Honestly, not that surprising this is happening in Argentina. They're had rampant inflation problems in their country's past history.

Argentina is one of the more prosperous nations in Latin America, much more like a "Second World" country than a "Third World".

When the level of inflation is so high, you have to let the interest rates match the inflation rate. It's too expensive for the government's Central Bank to try to artificially suppress interest rates at that point. It would just contribute to more inflation. So Argentina's Central Bank has pretty much given up, thrown in the towel, and is letting the country's interest rates fall where they may, dictated by the free market, which is going to be high in the presence of massive inflation.

Argentina's inflation rate was 94.8% for the year of 2022.
#15288619
Rising poverty grips Argentina as runaway inflation takes its toll, Debora Rey, AP News, September 27, 2023

"The portion of Argentines living in poverty reached 40.1% in the first six months of the year, according to figures released Wednesday by the government’s INDEC statistics agency. That is up from 39.2% in the second half of 2022."

"For much of the 20th century, Argentina showed a social mobility dynamic that gave rise to a large middle class and made the country stand out in the region. But the good times derailed, and poverty has remained firmly above 25% the last two decades"
#15288718
Puffer Fish wrote:Note that Argentina did not raise their rates by 97% but rather to 97% !

The Central Bank of Argentina raised its key interest rate Monday by six percentage points to 97% in an effort to tackle soaring inflation that has reached 30-year highs.

May 15, 2023


https://english.news.cn/20230516/0d69c0 ... 0be/c.html
https://www.cnn.com/2023/05/15/business ... ar%20highs.


Honestly, not that surprising this is happening in Argentina. They're had rampant inflation problems in their country's past history.

Argentina is one of the more prosperous nations in Latin America, much more like a "Second World" country than a "Third World".

When the level of inflation is so high, you have to let the interest rates match the inflation rate. It's too expensive for the government's Central Bank to try to artificially suppress interest rates at that point. It would just contribute to more inflation. So Argentina's Central Bank has pretty much given up, thrown in the towel, and is letting the country's interest rates fall where they may, dictated by the free market, which is going to be high in the presence of massive inflation.

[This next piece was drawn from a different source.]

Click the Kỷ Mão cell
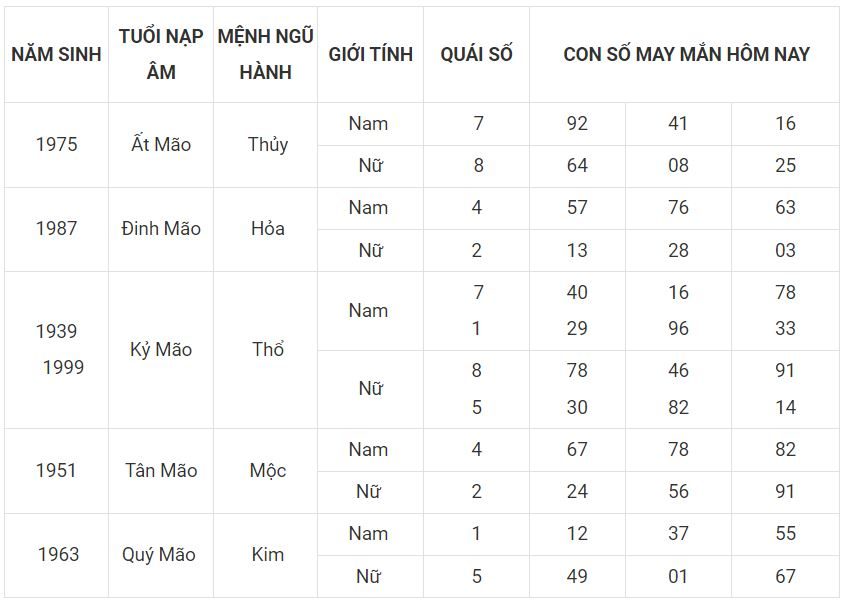The image size is (855, 602). coord(161,350)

Argentina's inflation rate was 94.8% for the year of 2022.


I didn't look to see what rate it was before this last raise.

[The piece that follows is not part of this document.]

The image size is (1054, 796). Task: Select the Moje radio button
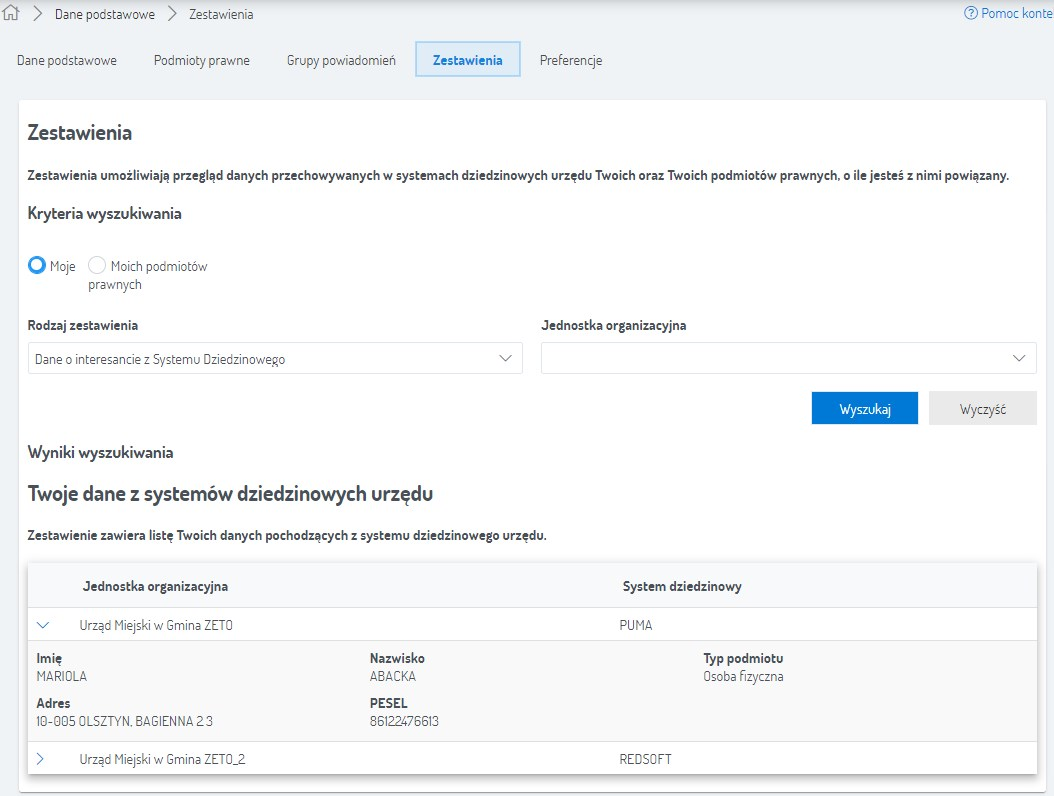tap(37, 266)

I disagree with the title though. They didn't raise the rate to fight inflation. They did it to accommodate inflation. I say this because the high rate it was before the increase didn't stop the inflation, so why would they expect this increase to start stopping inflation?

I posted a thread with "Mosler" in the title, where he explains how Argentina is working. That is where & how raising interest rates is causing more inflation.

Mosler told their leaders years ago what was happening, and they said that they have no choice the IMF makes them raise rates. I also got the impression that they didn't believe him anyway. Just like Puffer_Fish doesn't believe me.
.
#15288824
Steve_American wrote:I disagree with the title though. They didn't raise the rate to fight inflation. They did it to accommodate inflation. I say this because the high rate it was before the increase didn't stop the inflation, so why would they expect this increase to start stopping inflation?

Maybe you are confused. Raising interest rates does not actually literally "fight" inflation. What it does do is help prevent more inflation. Because when a Central Bank lends out money to lower interest rates (or continue to keep interest rates down in the face of high inflation) it usually creates an inflationary effect.


Steve_American wrote:I posted a thread with "Mosler" in the title, where he explains how Argentina is working. That is where & how raising interest rates is causing more inflation.

This is a little bit complicated to explain. Yes, raising interest rates in this situation was causing more inflation, but that does not mean that not raising interest rates would not have caused that same inflation. (That may sound paradoxical, but you will have to think about it)

Raising the interest rate (or rather allowing interest rates to go up) from 30% slowly to 100% increased the income going to creditors in other countries, which was being used to buy dollars and this drove down the value of Argentina's currency.

Some of this was just making sure that creditors would actually be paid back what they should be owed, without using inflation to pay the debt off and cheating the creditors. But part of it could also be the cycle of hyper-inflation caused by uncertainty. If lenders are not sure if inflation will continue to increase and lenders believe there is a risk to lending, then interest rates will go up.

There's not really any easy escape from this sort of situation, when a country gets in this situation. That is something many do not realise or understand. Economic policies come with trade-offs, and sometimes those policies can't solve an underlying problem.

If Argentina made it a policy to stop issuing more currency, and could somehow provide everyone with a guarantee that it would stick to that policy over the next few years, then inflation would come to a complete halt.
The problem though is Argentina does not have enough money, and is burdened with a big debt obligation.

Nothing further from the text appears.